What I did not understand until about a decade ago was this: all these things showed up, underwritten, sponsored, encouraged because he was trying to make sure I had a skill by which to earn my way in life. Whatever I wanted to do, he wanted me to do it at a level where I could make money at it. All of it was aimed at a career.
I was a kid. I wanted to play. We ended up dealing with each other at crossed purposes.
Had I known this then, I suspect I would have kept my interests to myself. I did finally do exactly that when I took up writing. That was the one thing I did not share with Dad.
But all the haranguing and yelling and insistence on quality that had preceded it ended up going into the work on the page.
I can say now that all he did I know he did out of love. He was trying in the best way he knew how to protect me. To make sure I’d be all right. He just neglected to tell me that’s what he was trying to do. I accepted all the things he and my mother provided as any child might, as expressions of indulgence. As toys. And I played.
Unfortunately, none of what he tried to help me do came to fruition in the manner he expected. He might have been happier had I become a studio musician, but learning to play in the traditional manner (lessons, constant practice of boring music, etc) left me cold and frustrated. I didn’t really start playing well until I got involved in a rock’n’roll band and of course that was music he couldn’t stand. (Even so, when he realized what was going on, he and mom actually went looking at portable keyboards and started learning what I would need if it turned into something. I nipped that in the bud by being secretive about it. No way did I want another two or three thousand dollar millstone around my neck. But they would have done it.)

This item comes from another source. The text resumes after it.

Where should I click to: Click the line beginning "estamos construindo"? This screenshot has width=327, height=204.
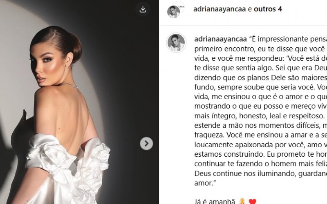[x=261, y=154]
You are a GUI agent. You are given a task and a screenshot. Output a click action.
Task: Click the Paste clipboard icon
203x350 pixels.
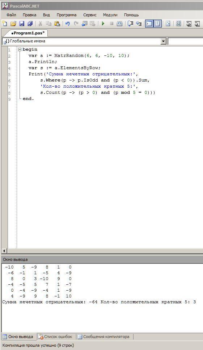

The photography turned out to be different. He pretty much left me alone to pursue it the way I wanted to. And in my usual approach, I jumped head first into the most difficult parts, ignoring the tedious basics. Sure I wasted a lot of film, a lot of paper and chemistry, but in two and half years I was doing fairly high-quality work.
As an example, here’s a portrait I did of Dad that actually got some outside attention while I was still in high school.
This piece actually got entered into a state art contest. It made it all the way up to second place at that level and one result was to change the mind of the head of the art department about the value of photography.
At the time this image was made, Dad posed for a lot of pictures. He was still working as a machinist. Hard, intense labor at the time. These were the days before numerical control machines. He had to do the calculations by hand, load the steel stock by hand, operate the machines by hand. He was immensely strong at the time. He’d come home covered in sweat and grime, shower, sit, eat dinner. And then ask what I’d been up to and did I need help with anything.
He has always been there ready to help. So what if he got the method wrong? It wasn’t all wrong and the results were nothing to complain about (at least, I hope not).
After getting out of the shop—because he was the only one to volunteer to take the training when the company he worked for bought their first numerical control lathe—he worked just as hard to ascend a management ladder and ended up head of an engineering department with nearly a hundred engineers under him. He built an entire factory from the ground up for a single project and came in under budget and ahead of schedule. He taught himself four computer languages and learned the complex ins-and-outs of procurement for an international corporation.
He was retired—asked to do so, offered a big bribe to leave—because, despite all this, he only had a high school diploma.
As I said, he’ll be 80 soon. Physically, he’s much diminished. But the mind is still as sharp as ever and he still challenges me. And once the stories and novels started appearing, he was not at all shy about bragging on my behalf. (“I don’t know much about this literary stuff,” he told me once, “but your mother does and she’s says you’re a damn good writer.” Which meant he thought so, too.)
I found this photograph recently, scanned it, cleaned it up a bit. I thought I’d share a bit about my dad. He was and is Something Else. I love him.